Non-synchronous Structural and Functional Dynamics During the Coalescence of Two Distinct Soil Bacterial Communities.

Soil is a unique environment in which the microbiota is frequently subjected to community coalescence. Additions of organic fertilizer and precipitation of dust induce coalescent events in soil. However, the fates of these communities after coalescence remain uncharted. Thus, to explore the effects of microbiota coalescence, we performed reciprocal inoculation and incubation experiments in microcosms using two distinct soils. The soils were, respectively, collected from a cropland and an industrial site, and the reciprocal inoculation was performed as models for the incursion of highly exotic microbiota into the soil.

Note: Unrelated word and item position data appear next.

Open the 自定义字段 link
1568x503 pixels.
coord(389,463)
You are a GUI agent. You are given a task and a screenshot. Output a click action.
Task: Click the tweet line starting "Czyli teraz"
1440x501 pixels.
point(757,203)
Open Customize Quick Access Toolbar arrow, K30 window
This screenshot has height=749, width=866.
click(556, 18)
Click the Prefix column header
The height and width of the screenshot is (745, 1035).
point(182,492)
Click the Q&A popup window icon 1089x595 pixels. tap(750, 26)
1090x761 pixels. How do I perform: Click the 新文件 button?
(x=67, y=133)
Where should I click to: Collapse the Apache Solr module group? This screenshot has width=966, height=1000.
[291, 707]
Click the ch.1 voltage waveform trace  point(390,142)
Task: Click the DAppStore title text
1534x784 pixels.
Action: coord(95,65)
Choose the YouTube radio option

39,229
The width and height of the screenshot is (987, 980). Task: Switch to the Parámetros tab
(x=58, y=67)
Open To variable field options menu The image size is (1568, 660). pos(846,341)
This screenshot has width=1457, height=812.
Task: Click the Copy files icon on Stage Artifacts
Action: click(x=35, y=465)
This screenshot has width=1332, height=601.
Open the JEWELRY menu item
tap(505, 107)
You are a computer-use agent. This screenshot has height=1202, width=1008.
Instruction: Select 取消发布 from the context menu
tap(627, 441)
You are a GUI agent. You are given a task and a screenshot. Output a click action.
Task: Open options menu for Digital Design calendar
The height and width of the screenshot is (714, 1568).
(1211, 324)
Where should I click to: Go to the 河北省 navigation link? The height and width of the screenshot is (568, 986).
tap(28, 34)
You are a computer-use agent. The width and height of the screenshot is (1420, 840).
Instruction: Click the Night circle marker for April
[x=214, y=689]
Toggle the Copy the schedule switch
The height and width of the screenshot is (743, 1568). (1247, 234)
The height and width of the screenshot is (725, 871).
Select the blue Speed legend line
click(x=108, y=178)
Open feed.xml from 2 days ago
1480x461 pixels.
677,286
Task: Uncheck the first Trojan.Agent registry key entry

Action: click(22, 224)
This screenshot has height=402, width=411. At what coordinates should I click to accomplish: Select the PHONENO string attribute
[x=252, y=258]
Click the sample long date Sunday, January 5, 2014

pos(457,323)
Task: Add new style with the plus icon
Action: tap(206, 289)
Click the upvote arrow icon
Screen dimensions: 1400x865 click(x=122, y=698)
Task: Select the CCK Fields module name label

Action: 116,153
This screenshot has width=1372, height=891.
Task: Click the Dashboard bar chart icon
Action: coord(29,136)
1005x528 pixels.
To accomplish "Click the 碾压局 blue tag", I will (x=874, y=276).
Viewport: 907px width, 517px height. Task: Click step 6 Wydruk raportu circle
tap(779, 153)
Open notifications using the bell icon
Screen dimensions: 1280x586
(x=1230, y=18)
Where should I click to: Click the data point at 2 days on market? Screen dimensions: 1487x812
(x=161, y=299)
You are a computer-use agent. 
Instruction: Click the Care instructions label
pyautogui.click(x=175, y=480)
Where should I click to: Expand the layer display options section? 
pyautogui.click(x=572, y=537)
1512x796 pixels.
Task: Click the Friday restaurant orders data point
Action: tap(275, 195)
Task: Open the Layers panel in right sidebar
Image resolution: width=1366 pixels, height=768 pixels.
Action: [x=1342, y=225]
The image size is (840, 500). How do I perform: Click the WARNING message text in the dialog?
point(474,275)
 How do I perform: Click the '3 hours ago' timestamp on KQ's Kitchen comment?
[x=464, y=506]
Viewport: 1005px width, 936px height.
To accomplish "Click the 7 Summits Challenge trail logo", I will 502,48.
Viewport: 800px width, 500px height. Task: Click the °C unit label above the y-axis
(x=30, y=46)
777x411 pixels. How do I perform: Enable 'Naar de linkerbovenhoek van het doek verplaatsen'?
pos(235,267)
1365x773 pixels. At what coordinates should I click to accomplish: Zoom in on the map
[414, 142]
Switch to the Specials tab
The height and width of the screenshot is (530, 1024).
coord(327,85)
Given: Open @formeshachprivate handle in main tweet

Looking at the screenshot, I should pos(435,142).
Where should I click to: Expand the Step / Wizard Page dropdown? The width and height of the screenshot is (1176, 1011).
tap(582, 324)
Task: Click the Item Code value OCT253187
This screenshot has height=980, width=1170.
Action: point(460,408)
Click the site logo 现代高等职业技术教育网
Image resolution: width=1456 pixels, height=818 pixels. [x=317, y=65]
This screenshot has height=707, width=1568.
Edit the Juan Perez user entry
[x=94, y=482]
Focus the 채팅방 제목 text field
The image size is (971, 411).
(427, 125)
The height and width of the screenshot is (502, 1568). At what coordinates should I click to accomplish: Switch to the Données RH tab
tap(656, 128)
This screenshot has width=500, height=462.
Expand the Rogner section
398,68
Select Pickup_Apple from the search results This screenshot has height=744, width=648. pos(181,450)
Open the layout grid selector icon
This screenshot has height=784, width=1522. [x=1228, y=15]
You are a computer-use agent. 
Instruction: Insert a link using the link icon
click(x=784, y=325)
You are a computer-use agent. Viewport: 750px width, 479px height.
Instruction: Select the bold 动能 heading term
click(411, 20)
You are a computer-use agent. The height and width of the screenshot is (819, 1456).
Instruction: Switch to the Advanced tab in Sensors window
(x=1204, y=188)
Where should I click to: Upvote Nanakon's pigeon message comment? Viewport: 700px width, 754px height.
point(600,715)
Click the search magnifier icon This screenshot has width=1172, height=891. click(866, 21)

After incubation under either aerobic or anaerobic conditions for two months, the soils were assayed for their bacterial community structure and denitrification function. According to the 16S rRNA gene sequencing results, the inoculated soil showed a significant shift in bacterial community structure after incubation-particularly in the industrial soil. The structures of the bacterial communities changed following the coalescence but were predicted to have the same functional potential, e.g., nitrogen metabolism, as determined by the quantification of denitrifying genes and nitrogen gas production in the inoculated soil samples, which showed values equivalent those in the original recipient soil samples regardless of inoculum used. The functional prediction based on the known genomes of the taxa that shifted in the incubated sample communities indicates that the high functional overlap and redundancy across bacteria acted as a mechanism that preserved all the metabolic functions in the soil. These findings hint at the mechanisms underlying soil biodiversity maintenance and ecosystem function.